Estratto della pagina:
+ + + +

Le mie radici sono diventate quelle, arricchite dai racconti dei bigatt (i bachi di seta) di nonna Angiolina, dal sapore acre della bagnacaoda, dalla casa aperta che era quella vigna sulla strada dei Mogliotti, che avrebbe portato al paese di Giacomo Bologna, il più grande uomo del vino che abbia mai conosciuto. Sul Tempo del Vino (Rizzoli 2006) ho consegnato le mie memorie ed è stato un grande onore, perché quando si sale sulla vetta del tempo si capisce meglio il puzzle della vita, le ragioni di un percorso che hanno a che fare con la grazia e con qualcosa di non programmabile.



Tra i miei nove maestri che mi hanno indirizzato a scrivere di vino e cibo, e poi a occuparmi di quel fenomeno che è il gusto, ce n’è uno sopra a tutti che era come una montagna: don Giussani. Quando venne a casa mia era di maggio (l’anno il 1985), con un gruppetto di studenti universitari come me. E come un fulmine ricordo ancora quell’istante quando gli servii un vino, che lui colse come un giglio del campo: si interruppe dal suo dialogo, lo guardò, lo annusò e poi lo assaggiò: “Ma… ma questo non è un vermouth qualsiasi” – mi interrogò fissandomi – “Proprio no don Gius – risposi colto di sorpresa – infatti è un Barolo… un Barolo chinato”. Chi era accanto a noi quella sera si chiese perché mai avesse interrotto il dialogo, per un vino poi… Io invece mi portai appresso per la vita quel gesto serio di un uomo che si inchinava anche davanti al giglio del campo, per conoscerlo… per riconoscerLo.

+ + + +

Dati forniti:

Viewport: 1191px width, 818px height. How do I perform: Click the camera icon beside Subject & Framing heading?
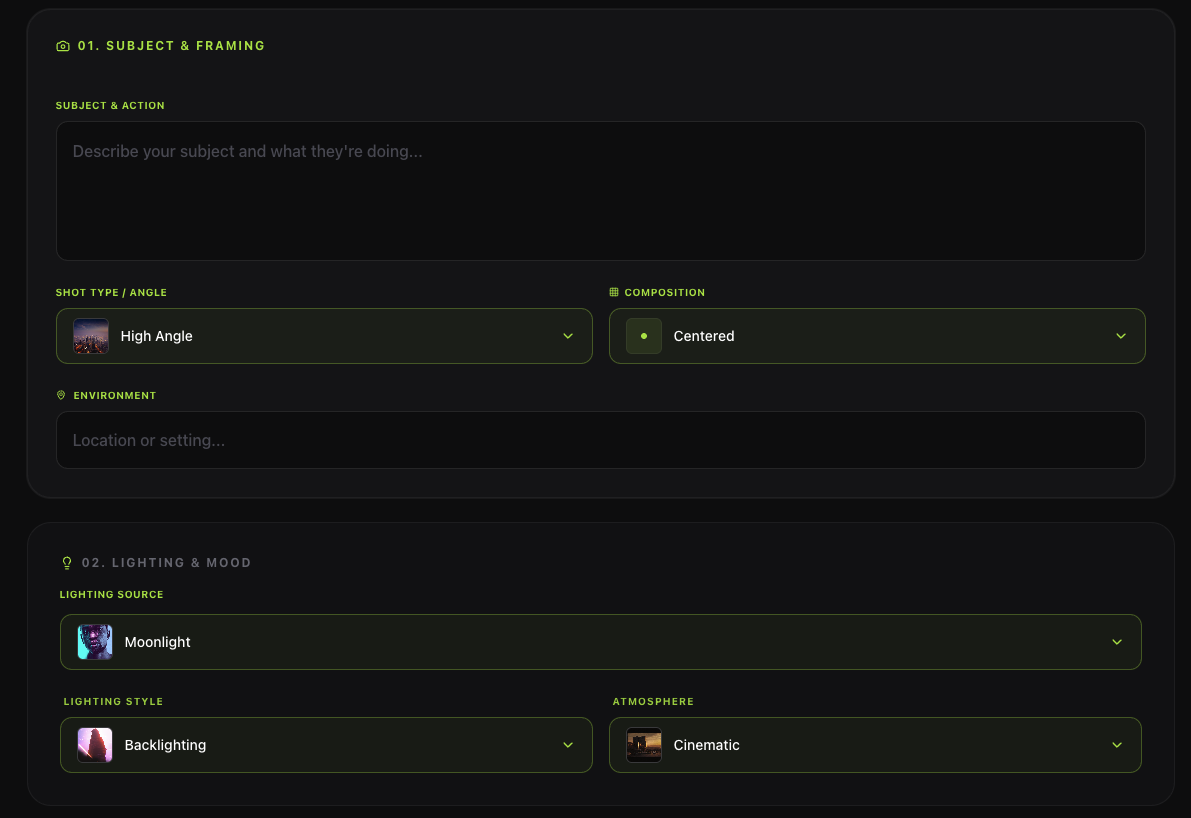point(62,45)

+ + + +

Testo della consegna: Prosegua il ricordo sul vino e su don Giussani, riprendendo subito dopo l'ultima frase riportata.

Esito dell'esercizio:
Per me il gusto è iniziato lì: il gusto del passato, del mio passato; del presente, adesso; e di quello che verrà, che non può che essere la scoperta continua di Colui che parla attraverso frammenti di bellezza, di bontà, di cose che corrispondono a qualsiasi uomo. “Il gusto c’è, e tutte le cose che possiamo vedere, toccare e percepire con il gusto – disse mille anni prima di noi, Santa Hildegard von Bingen – sono state create da Lui. Ed Egli le ha viste tutte in qualche modo indispensabili per l’uomo”. E poi aggiunge: “Per l’amore totale, per la paura, l’ubbidienza e la prudenza in ogni occasione. Tutto ciò che ha creato ha qualcosa di visibile e non visibile. Ciò che si vede è debole, ciò che non si vede è forte e vivo”.

 

Con questo pensiero io ringrazio della partecipazione alla vita di questi 50 anni, sicuro che ci siano più cose in cielo e in terra – per dirla con Shakespeare – che in ogni filosofia o ragionamento. Grazie a tutti voi, allora, grazie agli amici di Papillon, ai miei lettori, a chi continua a percorrere con me questo tratto di strada e di conoscenza. Grazie semplicemente d’esserci!